Wrapping Up the Football Season

My favorite part of high school football games is before the game even starts.  There is so much energy, so much promise in the air that you can feel it in your bones.  The score is zero to zero.  No one is ahead or behind.  

 The teams come running out with more energy than a 2nd grader the day after Halloween except this time these guys are focused.  Focused on their goal to win the game.  The bands are focused, too, but their attention goes to following an established choreography playing out on the field.  The bands tune up with a few songs.  Then they trade off Alma Maters.  The referees come out.  Hundreds of people stand up, go still and sing the Star Spangled Banner.  Most place their hands over their hearts.  It’s absolutely still throughout the stadium except for the soft voices of those brave enough to sing along.  It’s enough to make the coldest heart glow.  It’s three-minutes worth of patriotism and national pride.

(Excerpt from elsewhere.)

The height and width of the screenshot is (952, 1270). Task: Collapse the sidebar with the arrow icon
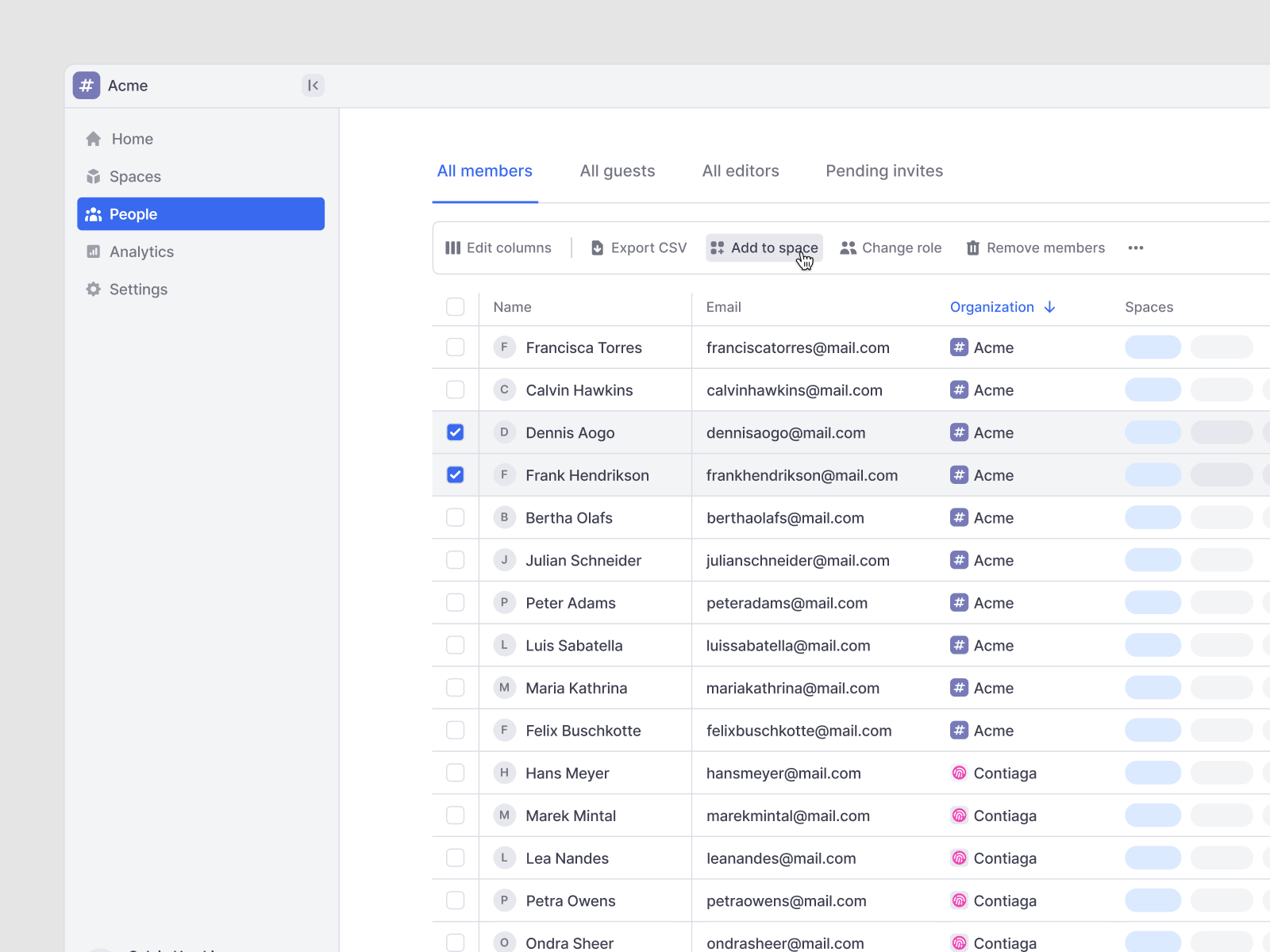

Most autumn nights in Texas are glorious weather.  The lights are so bright every color shines clear and true. The Rowlett Mighty Eagle Band plays their signature song for every kick-off:  “Fly like an Eagle.” The whistle blows, boys run towad each other and the game begins. 

And that’s usually when I lose interest in the game.  If our team scores the boys on the spirit squad run across the field holding flags that spell “ROWLETT.”   The kid in the eagle costume runs with them waving his wings.  They circle around the school flag and run back to the end zone. As often as not a couple of the guys are off somewhere having an ADD moment but the remaining boys run out there  anyway,  spelling out “LETT” but that doesn’t seem to dampen anyone’s spirit.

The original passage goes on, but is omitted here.